3/ La mobilisation de l’Association Marocaine des maladies auto-immunes et systémiques (AMMAIS) et de l’Alliance des Maladies Rares au Maroc (AMRM) face à la Covid-19.
Rappelons que les objectifs d’AMMAIS, créée en 2010, sont d’informer et de sensibiliser le grand public et les médias marocains sur les maladies auto-immunes et systémiques, d’aider à leurs meilleures prises en charge et de promouvoir la recherche et les études sur elles. Ammais est par ailleurs à l’origine de la création en 2017 de l’Alliance des Maladies Rares au Maroc (AMRM)
Les deux associations, sans beaucoup de moyens financiers mais avec beaucoup de bonne volonté, se sont mobilisées depuis le début de l’épidémie au Maroc en Mars pour :
– informer et sensibiliser la population aux risques que fait courir la Covid-19 et aux enjeux de cette crise inédite et violente, notamment quant au port du masque, la préservation du capital santé des personnes âgées pendant l’épidémie, la fiabilité des tests de dépistage …
– apporter leurs soutiens et leurs aides à d’autres associations de malades.
Elles ont à cet effet intensifié leurs collaborations avec d’autres associations, et en particulier avec les associations marocaines des malades souffrant d’angioedèmes (AMMAO) présidée par Imad El Aouni, de mucoviscidose (AMM) présidée par Fenna Builler, du syndrome de Rett (AMSR) présidée par Mustapha El Mokhtar, pour, de solidarité avec les enfants de la lune (ASELM) présidée par Habib Ghazaoui, , des Intolérants et Allergiques au Gluten (AMIAG) présidée par Mme Jamila Cherif Idrissi, des Maladies Auto-immunes et Systémiques (AMMAIS), de Biologie Médicale (AMBM) présidée par Abdellatif Loudghiri.

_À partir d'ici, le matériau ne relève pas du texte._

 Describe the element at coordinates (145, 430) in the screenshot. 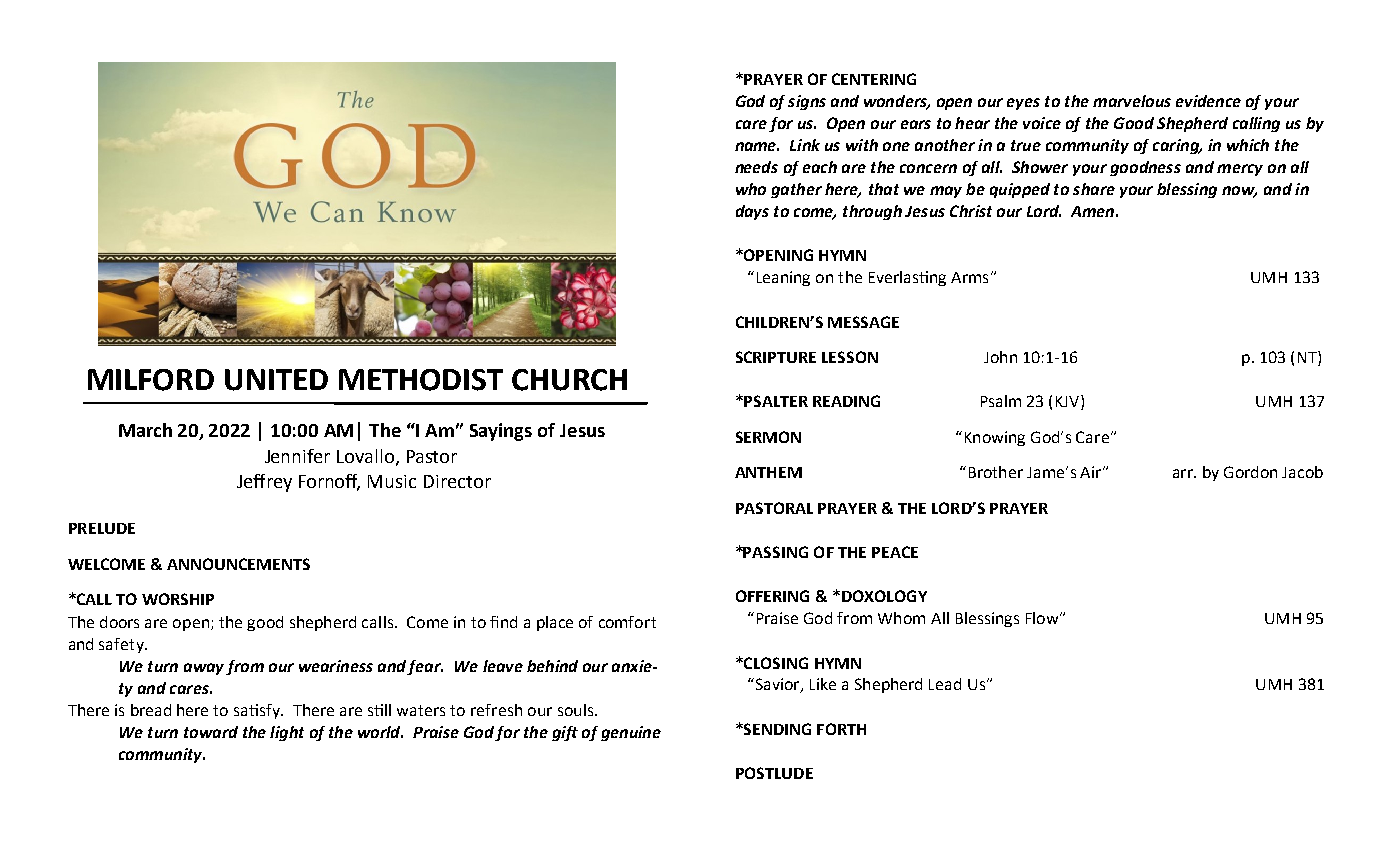

I see `March` at that location.
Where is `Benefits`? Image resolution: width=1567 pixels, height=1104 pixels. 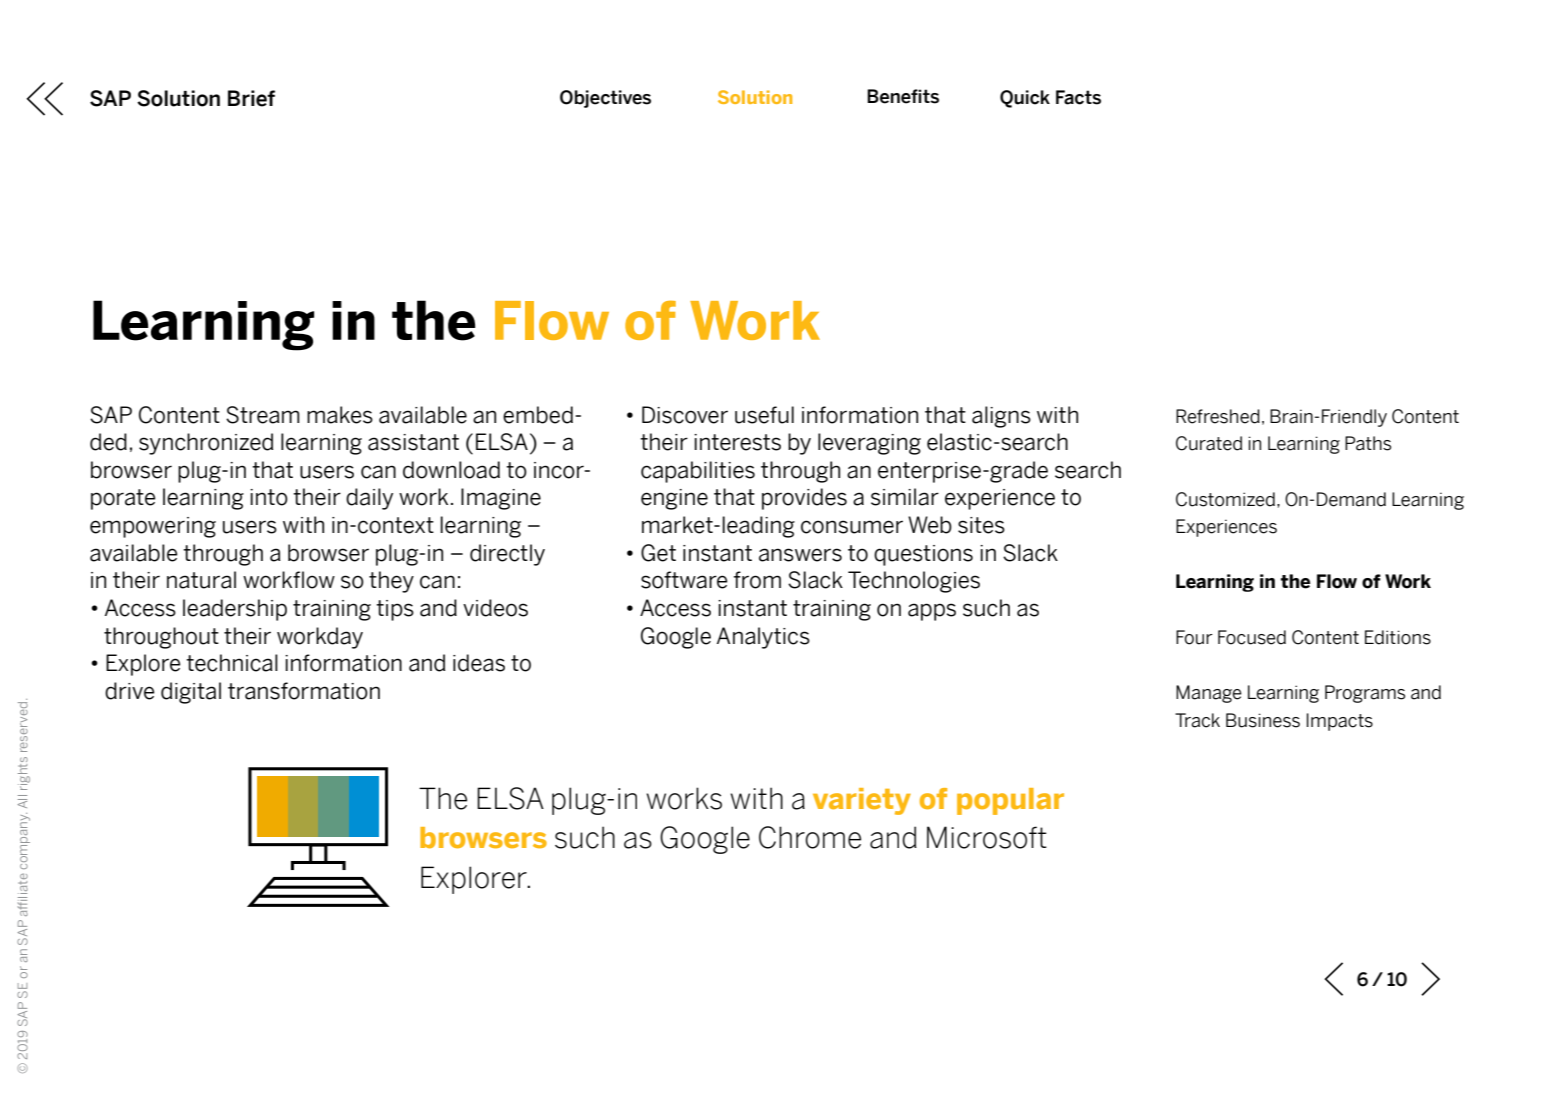 Benefits is located at coordinates (903, 96).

Il faut signaler que, dans ces actions d’information, l’auteur de ces lignes, présidente des 2 associations, a alerté sur le risque de rebond de l’épidémie au Maroc dans une tribune publiée le 7 juillet sur le site Oujdacity et intitulée « PAS D’ARMISTICE À ATTENDRE AVEC LE COVID-19 ! ».

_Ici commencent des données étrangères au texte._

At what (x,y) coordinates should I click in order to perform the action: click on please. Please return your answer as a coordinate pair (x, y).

En prévenant que « Nous avons gagnés la première bataille mais pas encore la guerre » et en précisant :
« On aura de toute façon à faire face à des risques de retour de la pandémie ; le tout est de savoir si cette dernière se réduira à des « vaguelettes » ou malheureusement à une forte vague, si on continue à perdre le sens des réalités ».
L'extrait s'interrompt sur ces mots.